__Goal__: Change "Screen dimensions" to "Screen size" everywhere it appears in the records, and leave every other part as it is.

(Stored data)
######
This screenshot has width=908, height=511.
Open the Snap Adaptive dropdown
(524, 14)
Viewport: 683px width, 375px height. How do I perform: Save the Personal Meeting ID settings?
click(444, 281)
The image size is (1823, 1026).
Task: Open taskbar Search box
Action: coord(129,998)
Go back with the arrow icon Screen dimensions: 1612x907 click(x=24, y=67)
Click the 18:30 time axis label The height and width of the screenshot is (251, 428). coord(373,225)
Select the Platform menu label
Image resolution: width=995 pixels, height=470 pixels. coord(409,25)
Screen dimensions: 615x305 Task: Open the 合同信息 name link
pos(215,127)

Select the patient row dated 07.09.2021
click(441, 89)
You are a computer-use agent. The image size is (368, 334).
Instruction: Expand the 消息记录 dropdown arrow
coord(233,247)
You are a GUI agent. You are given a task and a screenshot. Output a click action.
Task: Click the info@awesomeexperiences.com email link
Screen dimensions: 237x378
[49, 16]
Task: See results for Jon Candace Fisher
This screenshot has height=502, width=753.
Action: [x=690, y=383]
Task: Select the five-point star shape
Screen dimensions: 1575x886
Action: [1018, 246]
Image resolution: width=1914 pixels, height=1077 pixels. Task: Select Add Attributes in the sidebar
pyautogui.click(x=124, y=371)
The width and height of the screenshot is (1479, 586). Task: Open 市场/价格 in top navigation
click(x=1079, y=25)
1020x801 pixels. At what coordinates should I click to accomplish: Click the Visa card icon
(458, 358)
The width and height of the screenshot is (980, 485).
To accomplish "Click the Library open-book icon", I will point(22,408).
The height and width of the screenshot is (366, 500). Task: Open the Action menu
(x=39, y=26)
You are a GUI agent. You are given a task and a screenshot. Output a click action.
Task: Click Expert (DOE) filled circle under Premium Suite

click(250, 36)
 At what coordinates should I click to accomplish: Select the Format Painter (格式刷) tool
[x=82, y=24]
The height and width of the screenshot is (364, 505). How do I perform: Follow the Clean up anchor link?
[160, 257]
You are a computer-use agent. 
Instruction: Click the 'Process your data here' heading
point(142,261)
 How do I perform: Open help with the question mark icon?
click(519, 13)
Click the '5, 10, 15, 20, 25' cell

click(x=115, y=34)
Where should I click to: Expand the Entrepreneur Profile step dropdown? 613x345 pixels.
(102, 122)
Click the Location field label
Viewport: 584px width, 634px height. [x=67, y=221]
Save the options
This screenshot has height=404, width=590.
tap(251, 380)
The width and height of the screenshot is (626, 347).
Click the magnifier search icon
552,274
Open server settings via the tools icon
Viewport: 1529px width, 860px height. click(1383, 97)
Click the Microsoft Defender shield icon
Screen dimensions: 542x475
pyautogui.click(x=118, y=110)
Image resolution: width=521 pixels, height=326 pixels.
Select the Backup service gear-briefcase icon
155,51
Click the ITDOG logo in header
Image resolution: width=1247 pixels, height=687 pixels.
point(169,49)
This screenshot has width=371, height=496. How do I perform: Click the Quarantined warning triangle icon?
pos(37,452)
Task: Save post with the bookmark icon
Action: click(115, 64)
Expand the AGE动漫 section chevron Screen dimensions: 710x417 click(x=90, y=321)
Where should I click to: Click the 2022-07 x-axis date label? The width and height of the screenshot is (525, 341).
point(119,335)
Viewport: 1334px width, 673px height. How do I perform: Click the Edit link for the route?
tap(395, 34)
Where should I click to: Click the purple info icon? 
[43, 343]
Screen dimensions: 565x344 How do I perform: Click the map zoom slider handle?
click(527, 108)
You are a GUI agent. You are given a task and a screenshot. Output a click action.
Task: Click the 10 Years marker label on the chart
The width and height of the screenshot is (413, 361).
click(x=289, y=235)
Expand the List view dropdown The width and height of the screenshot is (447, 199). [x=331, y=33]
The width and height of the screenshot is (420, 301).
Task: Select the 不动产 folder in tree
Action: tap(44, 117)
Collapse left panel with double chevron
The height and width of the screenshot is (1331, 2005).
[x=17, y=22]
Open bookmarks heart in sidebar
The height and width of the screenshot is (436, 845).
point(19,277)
######
__Finished exercise__:
This screenshot has width=908, height=511.
Open the Snap Adaptive dropdown
(524, 14)
Viewport: 683px width, 375px height. How do I perform: Save the Personal Meeting ID settings?
click(444, 281)
The image size is (1823, 1026).
Task: Open taskbar Search box
Action: coord(129,998)
Go back with the arrow icon Screen size: 1612x907 click(x=24, y=67)
Click the 18:30 time axis label The height and width of the screenshot is (251, 428). coord(373,225)
Select the Platform menu label
Image resolution: width=995 pixels, height=470 pixels. coord(409,25)
Screen size: 615x305 Task: Open the 合同信息 name link
pos(215,127)

Select the patient row dated 07.09.2021
click(441, 89)
You are a computer-use agent. The image size is (368, 334).
Instruction: Expand the 消息记录 dropdown arrow
coord(233,247)
You are a GUI agent. You are given a task and a screenshot. Output a click action.
Task: Click the info@awesomeexperiences.com email link
Screen size: 237x378
[49, 16]
Task: See results for Jon Candace Fisher
This screenshot has height=502, width=753.
Action: [x=690, y=383]
Task: Select the five-point star shape
Screen size: 1575x886
Action: [1018, 246]
Image resolution: width=1914 pixels, height=1077 pixels. Task: Select Add Attributes in the sidebar
pyautogui.click(x=124, y=371)
The width and height of the screenshot is (1479, 586). Task: Open 市场/价格 in top navigation
click(x=1079, y=25)
1020x801 pixels. At what coordinates should I click to accomplish: Click the Visa card icon
(458, 358)
The width and height of the screenshot is (980, 485).
To accomplish "Click the Library open-book icon", I will point(22,408).
The height and width of the screenshot is (366, 500). Task: Open the Action menu
(x=39, y=26)
You are a GUI agent. You are given a task and a screenshot. Output a click action.
Task: Click Expert (DOE) filled circle under Premium Suite

click(250, 36)
 At what coordinates should I click to accomplish: Select the Format Painter (格式刷) tool
[x=82, y=24]
The height and width of the screenshot is (364, 505). How do I perform: Follow the Clean up anchor link?
[160, 257]
You are a computer-use agent. 
Instruction: Click the 'Process your data here' heading
point(142,261)
 How do I perform: Open help with the question mark icon?
click(519, 13)
Click the '5, 10, 15, 20, 25' cell

click(x=115, y=34)
Where should I click to: Expand the Entrepreneur Profile step dropdown? 613x345 pixels.
(102, 122)
Click the Location field label
Viewport: 584px width, 634px height. [x=67, y=221]
Save the options
This screenshot has height=404, width=590.
tap(251, 380)
The width and height of the screenshot is (626, 347).
Click the magnifier search icon
552,274
Open server settings via the tools icon
Viewport: 1529px width, 860px height. click(1383, 97)
Click the Microsoft Defender shield icon
Screen size: 542x475
pyautogui.click(x=118, y=110)
Image resolution: width=521 pixels, height=326 pixels.
Select the Backup service gear-briefcase icon
155,51
Click the ITDOG logo in header
Image resolution: width=1247 pixels, height=687 pixels.
point(169,49)
This screenshot has width=371, height=496. How do I perform: Click the Quarantined warning triangle icon?
pos(37,452)
Task: Save post with the bookmark icon
Action: click(115, 64)
Expand the AGE动漫 section chevron Screen size: 710x417 click(x=90, y=321)
Where should I click to: Click the 2022-07 x-axis date label? The width and height of the screenshot is (525, 341).
point(119,335)
Viewport: 1334px width, 673px height. How do I perform: Click the Edit link for the route?
tap(395, 34)
Where should I click to: Click the purple info icon? 
[43, 343]
Screen size: 565x344 How do I perform: Click the map zoom slider handle?
click(527, 108)
You are a GUI agent. You are given a task and a screenshot. Output a click action.
Task: Click the 10 Years marker label on the chart
The width and height of the screenshot is (413, 361).
click(x=289, y=235)
Expand the List view dropdown The width and height of the screenshot is (447, 199). [x=331, y=33]
The width and height of the screenshot is (420, 301).
Task: Select the 不动产 folder in tree
Action: tap(44, 117)
Collapse left panel with double chevron
The height and width of the screenshot is (1331, 2005).
[x=17, y=22]
Open bookmarks heart in sidebar
The height and width of the screenshot is (436, 845).
point(19,277)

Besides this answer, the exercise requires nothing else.